Collected data entries
*** Block opens ***
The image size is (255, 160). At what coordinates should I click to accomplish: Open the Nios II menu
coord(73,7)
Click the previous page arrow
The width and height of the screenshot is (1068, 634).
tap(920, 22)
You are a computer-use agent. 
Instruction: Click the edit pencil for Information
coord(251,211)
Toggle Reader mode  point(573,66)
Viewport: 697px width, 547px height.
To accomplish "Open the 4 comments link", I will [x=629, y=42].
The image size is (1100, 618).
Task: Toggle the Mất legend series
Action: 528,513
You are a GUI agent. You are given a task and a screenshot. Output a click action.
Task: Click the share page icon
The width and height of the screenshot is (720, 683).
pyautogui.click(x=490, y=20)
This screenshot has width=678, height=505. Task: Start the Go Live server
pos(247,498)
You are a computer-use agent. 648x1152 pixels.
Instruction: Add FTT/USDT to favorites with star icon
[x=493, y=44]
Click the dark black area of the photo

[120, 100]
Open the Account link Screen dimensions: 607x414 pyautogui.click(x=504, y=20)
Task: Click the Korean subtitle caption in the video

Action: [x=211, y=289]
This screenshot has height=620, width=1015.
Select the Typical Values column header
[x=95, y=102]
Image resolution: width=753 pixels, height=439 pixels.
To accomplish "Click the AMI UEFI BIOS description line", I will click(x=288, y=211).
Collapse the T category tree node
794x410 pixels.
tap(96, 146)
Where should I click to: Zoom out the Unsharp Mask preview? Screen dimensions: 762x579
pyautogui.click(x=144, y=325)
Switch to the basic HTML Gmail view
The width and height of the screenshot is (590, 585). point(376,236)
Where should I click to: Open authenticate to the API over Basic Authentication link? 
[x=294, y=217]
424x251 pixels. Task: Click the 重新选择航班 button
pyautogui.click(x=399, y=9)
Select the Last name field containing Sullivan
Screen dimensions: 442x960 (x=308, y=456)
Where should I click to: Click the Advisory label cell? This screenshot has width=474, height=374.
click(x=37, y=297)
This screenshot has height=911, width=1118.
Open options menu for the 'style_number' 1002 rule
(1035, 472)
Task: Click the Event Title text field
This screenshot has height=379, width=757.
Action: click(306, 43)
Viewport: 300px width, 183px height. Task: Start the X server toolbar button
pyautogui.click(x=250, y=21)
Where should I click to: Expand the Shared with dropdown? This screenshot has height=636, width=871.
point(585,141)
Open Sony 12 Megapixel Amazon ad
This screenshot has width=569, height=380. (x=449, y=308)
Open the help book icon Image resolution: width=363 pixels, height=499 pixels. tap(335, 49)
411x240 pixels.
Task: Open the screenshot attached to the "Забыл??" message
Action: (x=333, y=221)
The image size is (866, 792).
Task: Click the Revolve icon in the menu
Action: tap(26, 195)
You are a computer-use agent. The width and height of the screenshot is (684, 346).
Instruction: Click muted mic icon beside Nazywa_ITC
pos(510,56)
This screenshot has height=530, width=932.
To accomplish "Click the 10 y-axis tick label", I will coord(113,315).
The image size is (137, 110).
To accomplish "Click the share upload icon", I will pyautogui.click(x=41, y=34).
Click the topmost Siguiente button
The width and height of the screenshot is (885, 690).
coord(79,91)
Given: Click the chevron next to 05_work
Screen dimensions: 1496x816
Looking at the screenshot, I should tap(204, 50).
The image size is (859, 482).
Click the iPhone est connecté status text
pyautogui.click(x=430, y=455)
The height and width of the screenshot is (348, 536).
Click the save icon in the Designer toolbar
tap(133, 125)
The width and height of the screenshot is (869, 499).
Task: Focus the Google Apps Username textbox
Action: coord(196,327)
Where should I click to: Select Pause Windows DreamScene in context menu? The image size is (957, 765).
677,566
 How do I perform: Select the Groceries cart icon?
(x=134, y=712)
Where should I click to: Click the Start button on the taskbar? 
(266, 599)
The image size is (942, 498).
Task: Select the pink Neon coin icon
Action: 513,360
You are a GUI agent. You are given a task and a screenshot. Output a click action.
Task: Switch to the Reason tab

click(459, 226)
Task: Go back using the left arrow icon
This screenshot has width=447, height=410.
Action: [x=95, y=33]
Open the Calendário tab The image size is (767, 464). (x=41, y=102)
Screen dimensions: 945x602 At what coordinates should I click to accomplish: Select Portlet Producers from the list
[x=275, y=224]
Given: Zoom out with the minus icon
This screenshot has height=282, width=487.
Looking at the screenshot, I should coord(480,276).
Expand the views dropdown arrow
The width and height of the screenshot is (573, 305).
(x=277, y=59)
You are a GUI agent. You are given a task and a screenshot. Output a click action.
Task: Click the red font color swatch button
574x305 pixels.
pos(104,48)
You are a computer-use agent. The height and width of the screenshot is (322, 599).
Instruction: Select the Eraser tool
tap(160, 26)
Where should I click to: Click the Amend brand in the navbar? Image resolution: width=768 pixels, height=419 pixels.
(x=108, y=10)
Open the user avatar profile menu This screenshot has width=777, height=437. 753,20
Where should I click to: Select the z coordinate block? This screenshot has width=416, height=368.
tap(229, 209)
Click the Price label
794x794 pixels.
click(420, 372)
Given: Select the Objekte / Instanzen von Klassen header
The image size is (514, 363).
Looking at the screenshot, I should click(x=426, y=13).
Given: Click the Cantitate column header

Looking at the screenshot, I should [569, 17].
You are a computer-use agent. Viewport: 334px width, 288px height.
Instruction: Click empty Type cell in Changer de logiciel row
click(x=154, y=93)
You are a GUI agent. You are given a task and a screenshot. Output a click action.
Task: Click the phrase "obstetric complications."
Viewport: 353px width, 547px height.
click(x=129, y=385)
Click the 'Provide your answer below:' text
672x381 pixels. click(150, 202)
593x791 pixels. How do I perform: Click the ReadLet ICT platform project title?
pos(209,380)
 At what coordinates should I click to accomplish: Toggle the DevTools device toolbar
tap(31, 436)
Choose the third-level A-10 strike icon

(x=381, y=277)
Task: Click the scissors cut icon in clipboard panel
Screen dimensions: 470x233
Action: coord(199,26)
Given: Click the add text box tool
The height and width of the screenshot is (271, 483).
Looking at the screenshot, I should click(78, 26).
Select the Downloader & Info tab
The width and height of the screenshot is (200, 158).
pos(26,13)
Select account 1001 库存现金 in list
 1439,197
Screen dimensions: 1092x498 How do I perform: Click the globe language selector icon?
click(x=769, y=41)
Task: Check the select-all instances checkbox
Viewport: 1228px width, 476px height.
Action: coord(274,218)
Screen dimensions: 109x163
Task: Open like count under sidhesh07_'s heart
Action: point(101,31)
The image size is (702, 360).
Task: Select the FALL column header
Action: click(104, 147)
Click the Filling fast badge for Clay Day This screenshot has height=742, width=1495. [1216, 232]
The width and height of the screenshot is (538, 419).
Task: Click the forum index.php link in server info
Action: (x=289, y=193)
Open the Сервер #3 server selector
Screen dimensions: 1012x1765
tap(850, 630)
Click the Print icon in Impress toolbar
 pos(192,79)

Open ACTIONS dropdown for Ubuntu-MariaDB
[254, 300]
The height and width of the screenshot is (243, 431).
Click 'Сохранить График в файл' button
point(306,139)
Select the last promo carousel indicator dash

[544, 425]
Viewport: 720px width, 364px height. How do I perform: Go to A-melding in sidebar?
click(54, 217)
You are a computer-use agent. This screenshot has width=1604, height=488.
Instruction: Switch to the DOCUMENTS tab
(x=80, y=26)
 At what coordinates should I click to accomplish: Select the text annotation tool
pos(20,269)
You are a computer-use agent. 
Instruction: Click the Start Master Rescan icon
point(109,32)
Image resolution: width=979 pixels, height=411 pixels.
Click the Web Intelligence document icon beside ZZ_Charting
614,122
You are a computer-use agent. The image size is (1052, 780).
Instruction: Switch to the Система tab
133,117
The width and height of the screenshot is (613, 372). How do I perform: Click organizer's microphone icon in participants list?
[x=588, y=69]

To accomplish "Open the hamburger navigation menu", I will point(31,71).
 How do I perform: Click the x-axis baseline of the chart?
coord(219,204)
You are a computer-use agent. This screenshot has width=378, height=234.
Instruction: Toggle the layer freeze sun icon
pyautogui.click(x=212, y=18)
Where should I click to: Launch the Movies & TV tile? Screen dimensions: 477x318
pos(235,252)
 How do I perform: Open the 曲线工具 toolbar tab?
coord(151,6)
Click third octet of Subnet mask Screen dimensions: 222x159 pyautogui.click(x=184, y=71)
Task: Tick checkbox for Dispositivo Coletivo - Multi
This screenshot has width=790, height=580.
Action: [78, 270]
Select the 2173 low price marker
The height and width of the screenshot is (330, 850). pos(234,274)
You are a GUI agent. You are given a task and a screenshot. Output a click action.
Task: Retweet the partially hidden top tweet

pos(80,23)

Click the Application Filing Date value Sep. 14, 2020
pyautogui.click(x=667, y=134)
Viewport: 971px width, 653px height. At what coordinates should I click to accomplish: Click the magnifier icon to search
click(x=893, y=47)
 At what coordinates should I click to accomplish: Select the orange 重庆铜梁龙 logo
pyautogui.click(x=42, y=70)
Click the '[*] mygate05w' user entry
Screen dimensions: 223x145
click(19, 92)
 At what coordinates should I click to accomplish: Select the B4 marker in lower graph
*** Block closes ***
TASK.
All lines from the beginning of the entries through the line marked "You are a computer-use agent. 648x1152" are to be output exactly; nothing else belongs in the answer.

THE ANSWER.
The image size is (255, 160). At what coordinates should I click to accomplish: Open the Nios II menu
coord(73,7)
Click the previous page arrow
The width and height of the screenshot is (1068, 634).
tap(920, 22)
You are a computer-use agent. 
Instruction: Click the edit pencil for Information
coord(251,211)
Toggle Reader mode  point(573,66)
Viewport: 697px width, 547px height.
To accomplish "Open the 4 comments link", I will [x=629, y=42].
The image size is (1100, 618).
Task: Toggle the Mất legend series
Action: 528,513
You are a GUI agent. You are given a task and a screenshot. Output a click action.
Task: Click the share page icon
The width and height of the screenshot is (720, 683).
pyautogui.click(x=490, y=20)
This screenshot has width=678, height=505. Task: Start the Go Live server
pos(247,498)
You are a computer-use agent. 648x1152 pixels.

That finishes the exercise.